1. On dit (les exemples rapportés le prouvent) être cruel à quelqu'un. Mais on dit aussi : être cruel envers quelqu'un.

2. Il faut faire attention à la différence de sens que produit quelquefois la place de cruel : un homme cruel, c'est un homme qui a de la cruauté ; un cruel homme, c'est un homme insupportable.

HISTORIQUE

XIIe s. Cruez hom est Rollant, Ronc. p. 20. Ja de crueul au desseure [dans le triomphe] N'orrés [vous n'ouirez] dire bon recort, Couci, IV. Ha ! douce riens cruels, tant mar [je] vous vi, Quant pour ma mort nasquites sans merci, ib. IX. Au mont [monde] n'a [il n'y a], voir, si cruel traïson Qu'un bel semblant et courage felon, ib. IX. Lors vous truis je [je vous trouve] cruel si durement, ib. X. Car tant est fors et crueus sa prisons, ib. XII. Mais j'ai de ce moult cruel avantage, Qu'il les m'esteut sur mon cuer obeir, ib. XI. Cele [ma dame] me fut crueus à l'acointier, ib. XX. Je chanterai, car plus ne m'en puis taire, Pour conforter ma cruel aventure, ib. p. 125. [Ils] Ne leur poïssent [pussent] faire un plus cruel cembel [combat], Sax. IX. Si que li rois puist dire… Qu'onc vers lui ne plaidierent si cruel aversaire, ib. XXX.

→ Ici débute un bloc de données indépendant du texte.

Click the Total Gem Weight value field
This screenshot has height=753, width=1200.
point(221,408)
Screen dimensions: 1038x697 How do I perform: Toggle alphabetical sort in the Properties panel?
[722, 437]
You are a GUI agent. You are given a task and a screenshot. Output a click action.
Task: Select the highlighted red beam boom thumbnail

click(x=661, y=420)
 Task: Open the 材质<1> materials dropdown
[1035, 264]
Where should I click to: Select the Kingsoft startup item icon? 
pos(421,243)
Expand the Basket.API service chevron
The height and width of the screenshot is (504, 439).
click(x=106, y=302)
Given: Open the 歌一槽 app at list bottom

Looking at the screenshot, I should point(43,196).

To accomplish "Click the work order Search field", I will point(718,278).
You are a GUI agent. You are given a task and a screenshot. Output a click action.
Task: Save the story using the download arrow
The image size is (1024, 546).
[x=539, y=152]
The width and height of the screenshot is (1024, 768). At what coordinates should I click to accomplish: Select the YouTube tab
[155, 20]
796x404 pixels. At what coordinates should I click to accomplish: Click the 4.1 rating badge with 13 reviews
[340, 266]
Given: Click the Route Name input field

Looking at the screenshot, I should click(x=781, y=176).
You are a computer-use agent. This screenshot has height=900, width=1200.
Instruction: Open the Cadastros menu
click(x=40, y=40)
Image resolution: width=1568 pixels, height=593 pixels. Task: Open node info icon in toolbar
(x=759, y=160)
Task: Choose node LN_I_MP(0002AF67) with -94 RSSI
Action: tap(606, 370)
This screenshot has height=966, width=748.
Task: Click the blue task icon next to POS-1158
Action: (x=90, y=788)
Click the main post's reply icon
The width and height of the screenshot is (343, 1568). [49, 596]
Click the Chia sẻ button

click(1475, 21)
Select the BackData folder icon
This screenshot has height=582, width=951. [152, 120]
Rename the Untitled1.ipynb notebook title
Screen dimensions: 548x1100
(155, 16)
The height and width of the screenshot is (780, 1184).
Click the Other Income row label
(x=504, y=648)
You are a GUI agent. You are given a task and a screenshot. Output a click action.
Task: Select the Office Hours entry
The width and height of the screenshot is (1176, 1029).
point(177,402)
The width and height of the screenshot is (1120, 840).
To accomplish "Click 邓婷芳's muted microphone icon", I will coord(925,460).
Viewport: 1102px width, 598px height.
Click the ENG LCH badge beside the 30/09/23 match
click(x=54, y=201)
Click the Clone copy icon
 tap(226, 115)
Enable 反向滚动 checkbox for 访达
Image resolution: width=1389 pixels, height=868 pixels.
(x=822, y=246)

XIIIe s. [Toi] Qui ainsi m'as traïe de traïson crual, Berte, XXVI. Tant cum Gauvains li bien apris Par sa cortoisie ot le pris, Autretant ot de blasme Keus Por ce qu'il fu fel et crueus, ib. 2106. Et por ce que lor espée esperituel est plus cruel que le [la] temporel, porce que l'ame y enquort, doivent moult garder cil qui l'ont en garde, qu'il n'en fierent sans reson, Beaumanoir, XLVI, 11.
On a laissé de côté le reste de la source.